Tutto dimenticato, almeno in apparenza. Ieri il
neopresidente ha accolto festoso la processione dei top manager della
tecnologia venuti a rendergli omaggio nella Trump Tower: «Sono qui per
aiutarvi. Siete gente straordinaria». Tra il presidente conservatore e
populista e l’industria del futuro, da sempre schierata coi democratici,
se non è scoppiata la pace, è forse arrivato il tempo dell’armistizio.
Ben
ricordando come, alla vigilia del voto, 140 personalità della Silicon
Valley guidate dal cofondatore della Apple, Steve Wozniack, avessero
firmato un appello che definiva l’eventuale presidenza Trump «un
disastro per l’innovazione», il neopresidente aveva escluso le imprese
di questo settore (salvo la «vecchia» Ibm) dal comitato dei suoi
consiglieri strategici per l’industria. Poi l’invito ai manager
dell’hi-tech ad un incontro una tantum coi collaboratori del presidente
eletto per illustrare i loro problemi. I giganti digitali sono stati
tentati di mandare figure di secondo piano. Poi ha prevalso il
pragmatismo: prima l’incontro di martedì di Trump con Bill Gates. Col
fondatore di Microsoft che alla fine ha parlato del neopresidente
conservatore come di un nuovo, potenziale John Kennedy: «Un presidente
che ha la possibilità di ristabilire la leadership americana attraverso
l’innovazione». Ieri pomeriggio, poi, sono arrivati alla Trump Tower Tim
Cook di Apple, il fondatore di Google, Larry Page, e quello di Amazon
Jeff Bezos, Elon Musk di Tesla e, ancora, l’amministratore delegato di
Microsoft, Satya Nadella e quelli di Cisco Systems, Intel, Oracle, Ibm e
altre aziende ancora. Solo due grandi assenti: Mark Zuckerberg (ma
Facebook è stata comunque rappresentata dalla numero 2 e
plenipotenziaria politica Sheryl Sandberg) e Jack Dorsey, il fondatore
di Twitter. Forse in imbarazzo nel ruolo di inventore del trampolino che
ha lanciato Trump verso la Casa Bianca.
È presto per dire se
queste imprese, già dimenticato il loro passato obamiano, avranno una
collaborazione proficua con l’Amministrazione Trump. Certamente ieri si è
discusso dei temi che uniscono — le tasse — più di quelli che dividono.

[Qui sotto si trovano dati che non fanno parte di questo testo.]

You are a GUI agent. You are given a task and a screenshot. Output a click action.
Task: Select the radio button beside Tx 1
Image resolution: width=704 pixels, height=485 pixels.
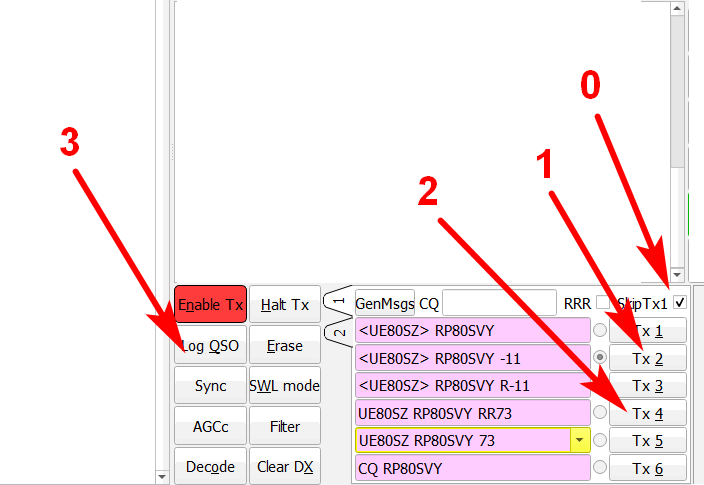tap(600, 330)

Il neopresidente ha promesso a queste imprese di facilitare i loro
scambi internazionali. Quanto al Fisco, l’intenzione di Trump di ridurre
l’imposta sugli utili d’impresa dal 35 al 15 per cento — anche per
favorire il rimpatrio dei profitti congelati dalle multinazionali nelle
loro filiali estere — non può non piacere alle società della Silicon
Valley.
Un segnale Trump l’ha dato anche riaprendo il suo
consiglio industriale che aveva riempito di finanzieri di Wall Street e
rappresentanti di industrie tradizionali come la General Motors: ora
l’ha allargato a Indra Nooyi, la manager indiana che guida la Pepsi, e a
due personaggi della Silicon Valley. Google e Facebook, aziende molto
attive nell’uso delle «porte girevoli» nell’era Obama, per ora restano
fuori. Trump ha scelto due personaggi emersi più di recente: Travis
Kalanick di Uber e Elon Musk di Tesla. Uno che di certo non era stato
tenero col tycoon entrato in politica.